» WHAT TO WORK ON
Return everything in the data from the line containing "Where should I click to: Click the green" down to the line containing "tap(456, 202)", both of those lines included, reproduced exactly as they stand.

* start EXCERPTED RECORDS *

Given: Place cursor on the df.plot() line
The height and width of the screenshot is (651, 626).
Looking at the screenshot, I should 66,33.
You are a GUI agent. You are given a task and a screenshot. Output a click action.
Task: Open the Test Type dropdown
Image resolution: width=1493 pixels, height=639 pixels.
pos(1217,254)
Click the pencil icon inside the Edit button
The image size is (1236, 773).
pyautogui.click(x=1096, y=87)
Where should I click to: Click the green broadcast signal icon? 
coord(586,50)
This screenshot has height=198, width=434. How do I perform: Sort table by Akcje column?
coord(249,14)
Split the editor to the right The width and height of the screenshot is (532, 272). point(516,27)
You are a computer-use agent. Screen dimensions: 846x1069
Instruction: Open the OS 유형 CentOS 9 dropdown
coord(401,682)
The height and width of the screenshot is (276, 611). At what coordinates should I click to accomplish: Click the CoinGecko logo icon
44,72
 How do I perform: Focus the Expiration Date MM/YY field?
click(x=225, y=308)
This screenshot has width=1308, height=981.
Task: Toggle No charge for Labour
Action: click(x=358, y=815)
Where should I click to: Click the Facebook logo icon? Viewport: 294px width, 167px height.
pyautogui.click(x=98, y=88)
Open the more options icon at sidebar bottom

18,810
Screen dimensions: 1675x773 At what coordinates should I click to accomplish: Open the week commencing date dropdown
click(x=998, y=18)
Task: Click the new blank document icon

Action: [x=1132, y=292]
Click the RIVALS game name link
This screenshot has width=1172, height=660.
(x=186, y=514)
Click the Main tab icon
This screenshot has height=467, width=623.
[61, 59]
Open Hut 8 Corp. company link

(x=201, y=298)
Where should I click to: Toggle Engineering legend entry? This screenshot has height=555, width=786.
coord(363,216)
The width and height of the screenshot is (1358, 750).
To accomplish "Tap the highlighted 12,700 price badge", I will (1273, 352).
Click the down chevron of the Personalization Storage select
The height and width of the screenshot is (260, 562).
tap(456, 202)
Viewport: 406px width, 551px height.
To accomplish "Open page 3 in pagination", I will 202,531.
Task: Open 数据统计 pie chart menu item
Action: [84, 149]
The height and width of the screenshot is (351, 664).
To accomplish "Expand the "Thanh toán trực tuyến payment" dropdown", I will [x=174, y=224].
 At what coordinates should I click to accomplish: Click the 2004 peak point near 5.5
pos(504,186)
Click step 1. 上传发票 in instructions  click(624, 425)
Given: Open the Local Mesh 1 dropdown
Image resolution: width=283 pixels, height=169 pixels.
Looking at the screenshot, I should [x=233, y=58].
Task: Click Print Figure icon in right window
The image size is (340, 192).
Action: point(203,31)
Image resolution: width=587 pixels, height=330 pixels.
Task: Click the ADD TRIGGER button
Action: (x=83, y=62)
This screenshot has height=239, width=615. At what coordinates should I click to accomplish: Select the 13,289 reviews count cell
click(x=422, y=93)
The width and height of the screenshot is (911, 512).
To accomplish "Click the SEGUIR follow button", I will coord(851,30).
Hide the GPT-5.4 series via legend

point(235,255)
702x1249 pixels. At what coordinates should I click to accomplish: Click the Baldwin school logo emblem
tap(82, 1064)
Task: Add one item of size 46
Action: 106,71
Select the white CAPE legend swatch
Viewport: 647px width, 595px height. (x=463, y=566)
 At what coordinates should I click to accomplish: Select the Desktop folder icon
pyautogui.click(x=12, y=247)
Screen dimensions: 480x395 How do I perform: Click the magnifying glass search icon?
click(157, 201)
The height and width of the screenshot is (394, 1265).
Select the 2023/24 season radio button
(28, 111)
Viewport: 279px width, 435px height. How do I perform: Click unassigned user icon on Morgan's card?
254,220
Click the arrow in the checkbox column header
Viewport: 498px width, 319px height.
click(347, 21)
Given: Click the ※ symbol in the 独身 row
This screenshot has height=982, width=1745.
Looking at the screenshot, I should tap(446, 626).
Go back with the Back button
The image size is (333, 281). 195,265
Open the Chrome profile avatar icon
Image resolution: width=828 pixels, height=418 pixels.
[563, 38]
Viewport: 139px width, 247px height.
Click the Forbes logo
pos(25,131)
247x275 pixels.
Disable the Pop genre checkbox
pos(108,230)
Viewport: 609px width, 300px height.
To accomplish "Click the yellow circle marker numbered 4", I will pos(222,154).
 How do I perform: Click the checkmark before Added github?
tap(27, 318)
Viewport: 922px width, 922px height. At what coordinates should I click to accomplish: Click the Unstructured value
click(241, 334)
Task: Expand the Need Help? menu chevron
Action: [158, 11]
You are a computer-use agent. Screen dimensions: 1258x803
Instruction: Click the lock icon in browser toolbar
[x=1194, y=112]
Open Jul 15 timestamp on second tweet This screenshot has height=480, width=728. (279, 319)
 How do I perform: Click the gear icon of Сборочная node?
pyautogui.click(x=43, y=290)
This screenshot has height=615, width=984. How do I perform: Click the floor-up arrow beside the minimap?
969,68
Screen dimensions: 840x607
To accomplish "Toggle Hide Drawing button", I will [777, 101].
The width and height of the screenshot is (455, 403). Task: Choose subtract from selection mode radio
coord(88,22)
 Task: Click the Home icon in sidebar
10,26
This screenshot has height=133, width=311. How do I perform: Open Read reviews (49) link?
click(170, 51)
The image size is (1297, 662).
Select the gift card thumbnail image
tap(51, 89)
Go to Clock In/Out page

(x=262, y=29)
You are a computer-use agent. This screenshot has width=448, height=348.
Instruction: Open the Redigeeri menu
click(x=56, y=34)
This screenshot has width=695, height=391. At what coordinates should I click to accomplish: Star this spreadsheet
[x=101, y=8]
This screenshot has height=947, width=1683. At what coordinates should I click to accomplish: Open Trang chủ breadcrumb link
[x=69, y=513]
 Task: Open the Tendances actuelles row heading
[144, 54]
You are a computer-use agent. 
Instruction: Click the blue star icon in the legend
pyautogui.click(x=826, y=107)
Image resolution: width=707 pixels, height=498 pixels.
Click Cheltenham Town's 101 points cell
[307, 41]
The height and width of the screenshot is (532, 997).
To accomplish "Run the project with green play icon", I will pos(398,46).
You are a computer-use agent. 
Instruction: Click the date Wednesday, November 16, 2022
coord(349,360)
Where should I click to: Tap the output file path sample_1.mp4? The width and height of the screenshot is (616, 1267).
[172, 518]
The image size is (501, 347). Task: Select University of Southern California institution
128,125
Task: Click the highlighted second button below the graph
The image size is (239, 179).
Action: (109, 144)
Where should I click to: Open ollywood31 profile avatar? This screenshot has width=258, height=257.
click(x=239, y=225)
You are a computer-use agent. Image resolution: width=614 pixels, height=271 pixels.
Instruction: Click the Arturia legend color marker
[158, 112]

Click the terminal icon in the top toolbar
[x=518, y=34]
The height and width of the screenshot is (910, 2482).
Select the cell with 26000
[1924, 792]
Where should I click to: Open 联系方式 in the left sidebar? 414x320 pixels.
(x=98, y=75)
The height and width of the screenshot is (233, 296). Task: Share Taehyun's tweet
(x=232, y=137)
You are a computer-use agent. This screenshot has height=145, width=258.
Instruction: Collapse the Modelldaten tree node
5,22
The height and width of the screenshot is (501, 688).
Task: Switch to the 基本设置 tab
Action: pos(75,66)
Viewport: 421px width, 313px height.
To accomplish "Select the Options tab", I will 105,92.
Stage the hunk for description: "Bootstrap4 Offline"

* end EXCERPTED RECORDS *

» PROBLEM SOLUTION
Where should I click to: Click the green broadcast signal icon? 
coord(586,50)
This screenshot has height=198, width=434. How do I perform: Sort table by Akcje column?
coord(249,14)
Split the editor to the right The width and height of the screenshot is (532, 272). point(516,27)
You are a computer-use agent. Screen dimensions: 846x1069
Instruction: Open the OS 유형 CentOS 9 dropdown
coord(401,682)
The height and width of the screenshot is (276, 611). At what coordinates should I click to accomplish: Click the CoinGecko logo icon
44,72
 How do I perform: Focus the Expiration Date MM/YY field?
click(x=225, y=308)
This screenshot has width=1308, height=981.
Task: Toggle No charge for Labour
Action: click(x=358, y=815)
Where should I click to: Click the Facebook logo icon? Viewport: 294px width, 167px height.
pyautogui.click(x=98, y=88)
Open the more options icon at sidebar bottom

18,810
Screen dimensions: 1675x773 At what coordinates should I click to accomplish: Open the week commencing date dropdown
click(x=998, y=18)
Task: Click the new blank document icon

Action: [x=1132, y=292]
Click the RIVALS game name link
This screenshot has width=1172, height=660.
(x=186, y=514)
Click the Main tab icon
This screenshot has height=467, width=623.
[61, 59]
Open Hut 8 Corp. company link

(x=201, y=298)
Where should I click to: Toggle Engineering legend entry? This screenshot has height=555, width=786.
coord(363,216)
The width and height of the screenshot is (1358, 750).
To accomplish "Tap the highlighted 12,700 price badge", I will (1273, 352).
Click the down chevron of the Personalization Storage select
The height and width of the screenshot is (260, 562).
tap(456, 202)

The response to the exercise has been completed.